Similarly, a nurse, midwife and founder, Pregnancy Lounge, Tosin Matthew-Akinsiku affirmed that some of the factors contributing to the increased number of pregnant women visiting the TBA for services include poverty, as some of these women find it hard to make ends meet in order to care for themselves and the children, hence the inability to transport themselves to the hospital or PHCs for medicine, care and services.

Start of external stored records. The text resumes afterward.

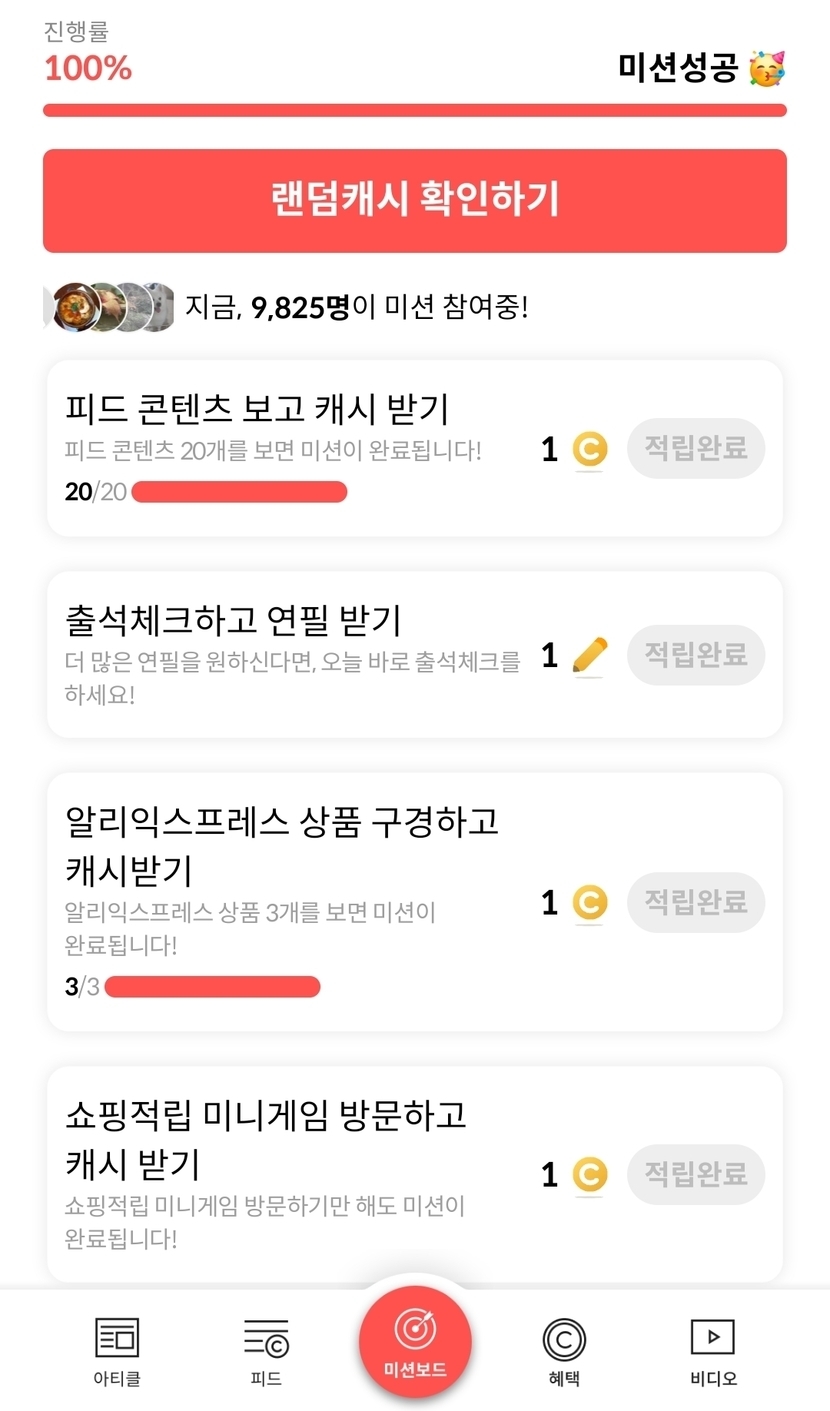Open the 아티클 tab icon

117,1338
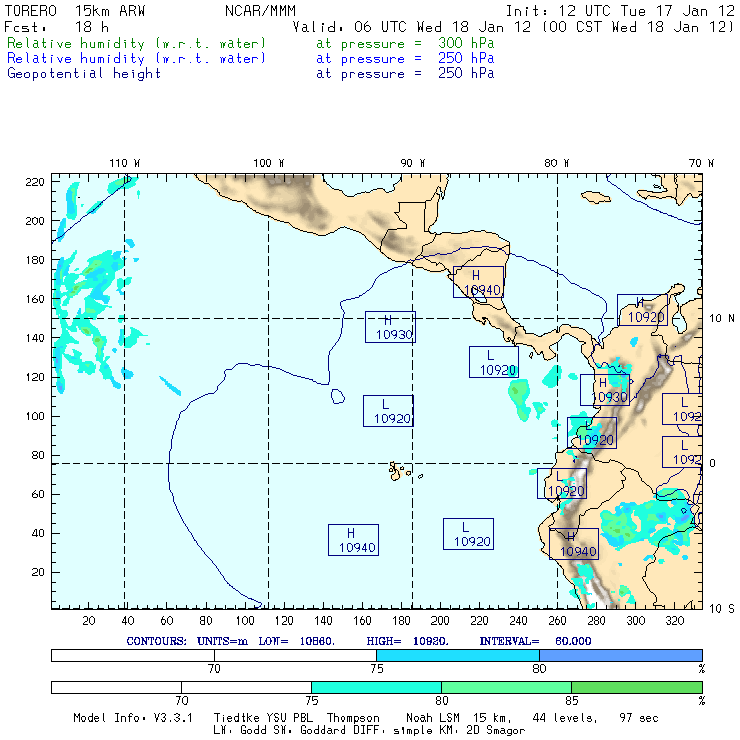Viewport: 740px width, 740px height.
Task: Select the INTERVAL= 60.000 contour text
Action: [535, 641]
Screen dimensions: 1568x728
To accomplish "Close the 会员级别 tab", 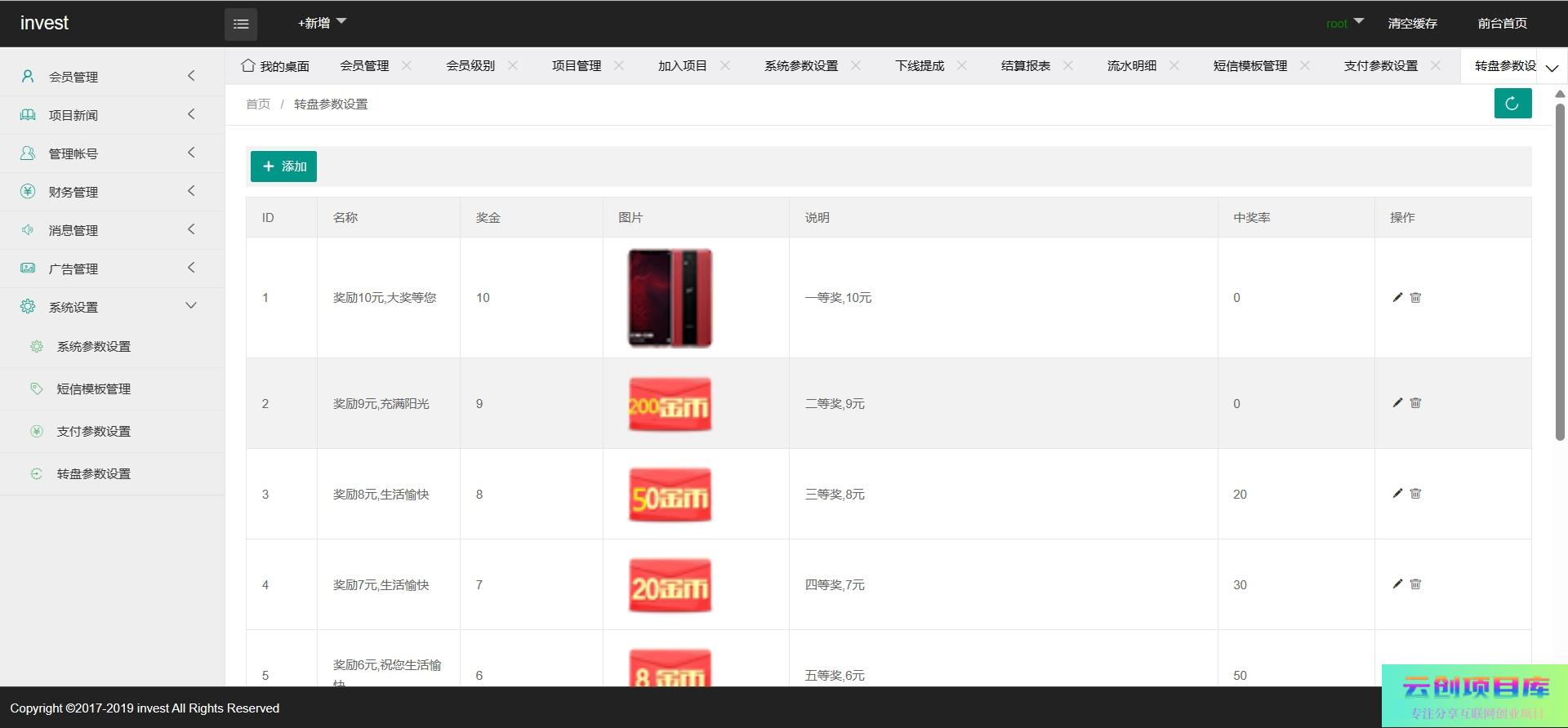I will pos(513,65).
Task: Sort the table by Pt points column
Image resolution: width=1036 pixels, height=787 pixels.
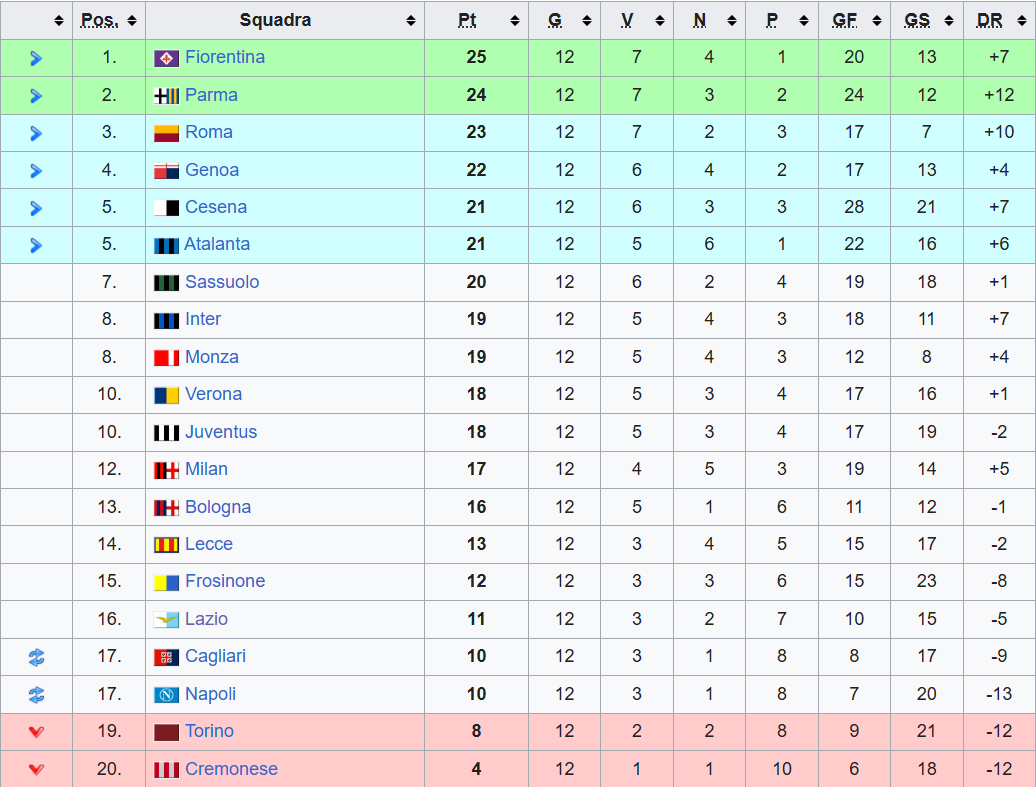Action: click(514, 21)
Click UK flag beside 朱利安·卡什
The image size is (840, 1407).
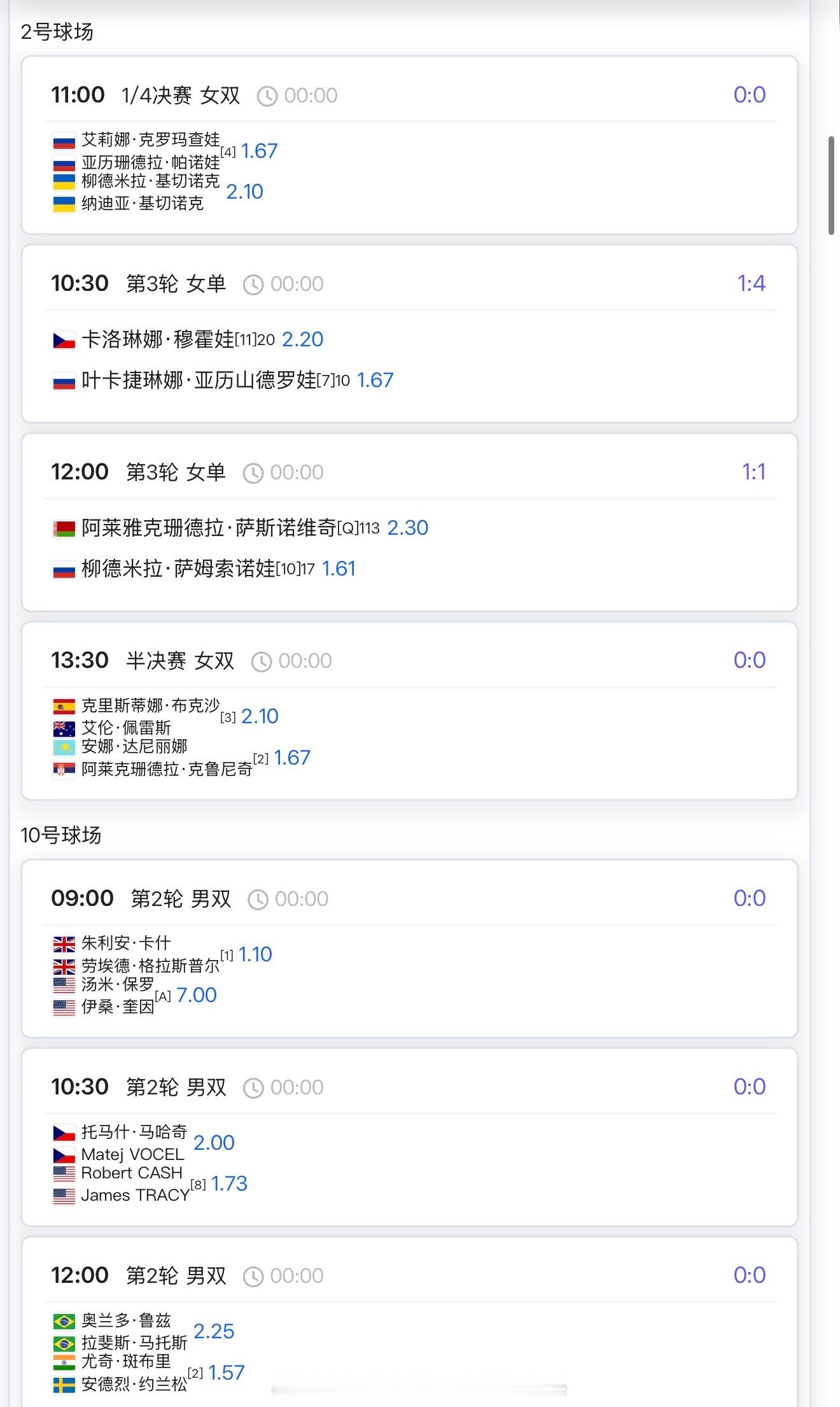coord(64,944)
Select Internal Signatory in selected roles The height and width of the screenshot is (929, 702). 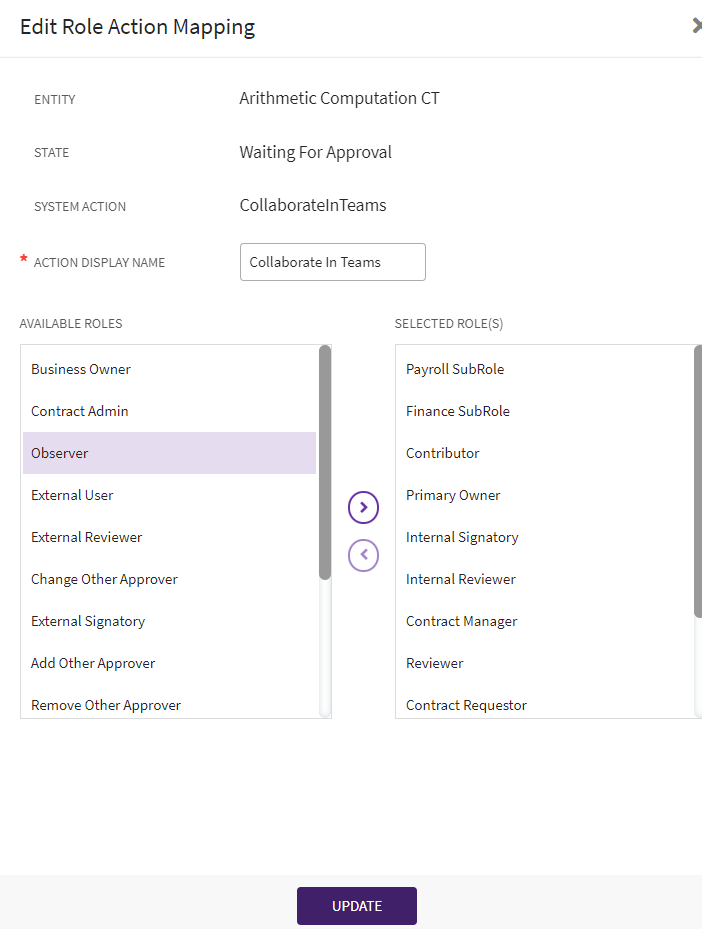click(462, 537)
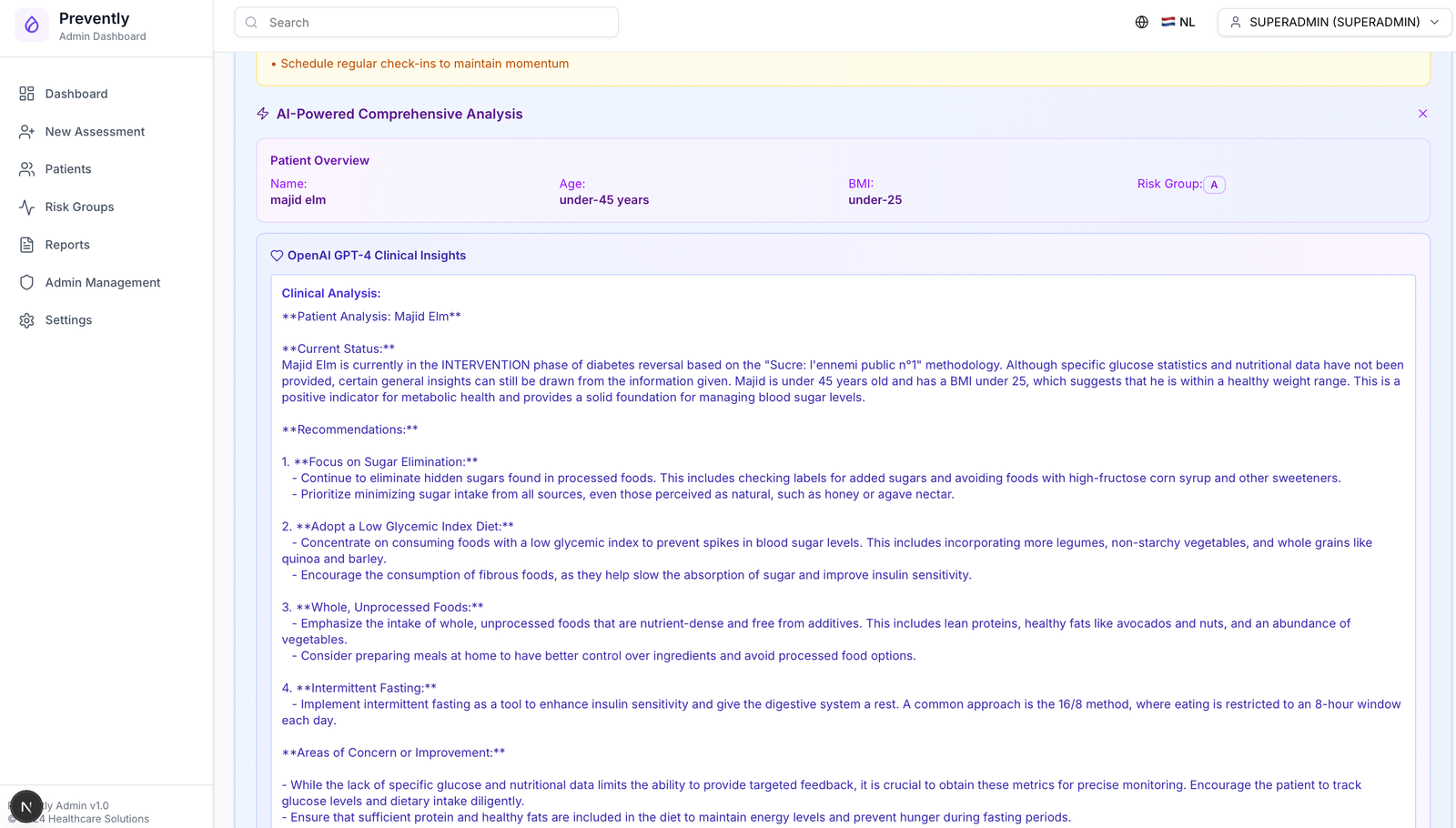
Task: Click the Prevently droplet logo icon
Action: click(x=32, y=25)
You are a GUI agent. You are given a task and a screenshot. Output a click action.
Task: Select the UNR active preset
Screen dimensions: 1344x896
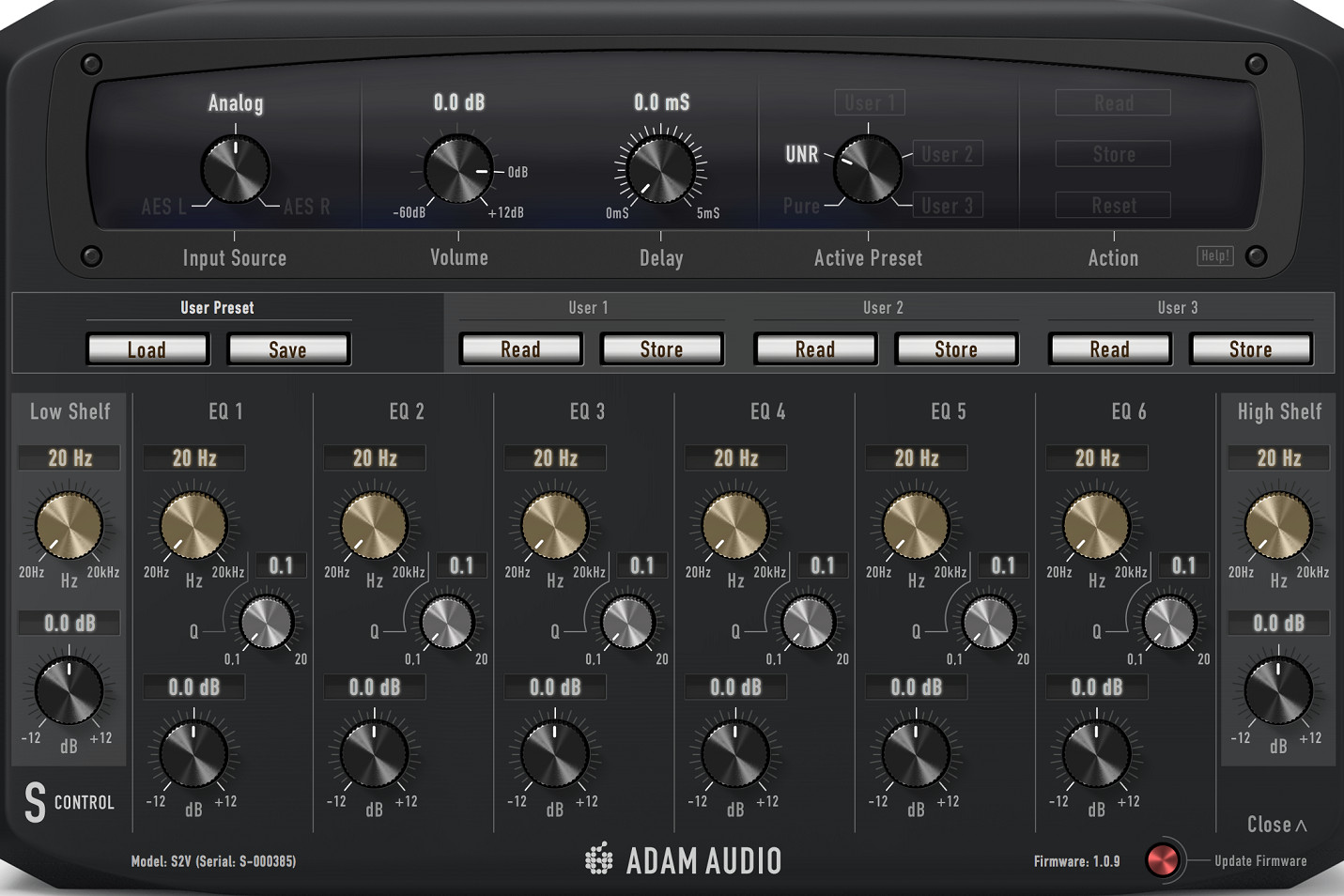pyautogui.click(x=802, y=154)
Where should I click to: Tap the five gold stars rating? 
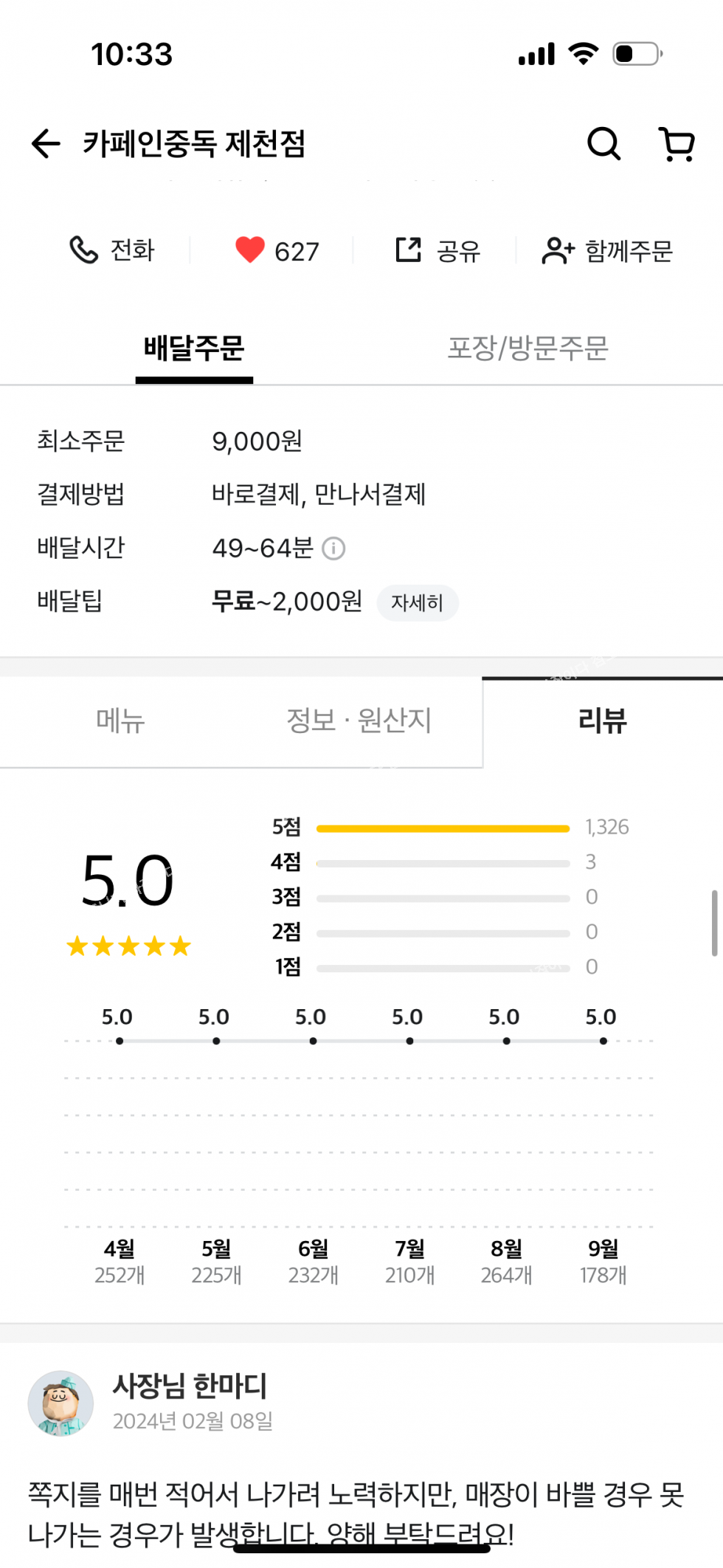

“Tradition which is a way of life have a lot of people strongly believe in herbs and their heritage. Also, overtime, these women have built a bond between themselves and the TBA. They trust and enjoy the care and support they receive from TBA. For women who visit and deliver their babies in prayer houses, because of the free access to consumables and they get support from heads and members, complication or death could arise, if situations aren’t promptly attended to within a speculated time, knowing that they have limitations to the service TBA offers.”